Brief |
Take the material below and output exactly the run of lines from the one containing "You are a GUI" down to the one containing "Task: Open the bar chart statistics icon", with both included.

** Entries shown follows **

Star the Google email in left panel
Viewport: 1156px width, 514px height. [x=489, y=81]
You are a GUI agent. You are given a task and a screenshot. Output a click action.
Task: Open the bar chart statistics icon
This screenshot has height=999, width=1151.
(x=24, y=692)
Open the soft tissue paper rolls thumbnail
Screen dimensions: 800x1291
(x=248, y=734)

** End of Entries shown **

Response box |
You are a GUI agent. You are given a task and a screenshot. Output a click action.
Task: Open the bar chart statistics icon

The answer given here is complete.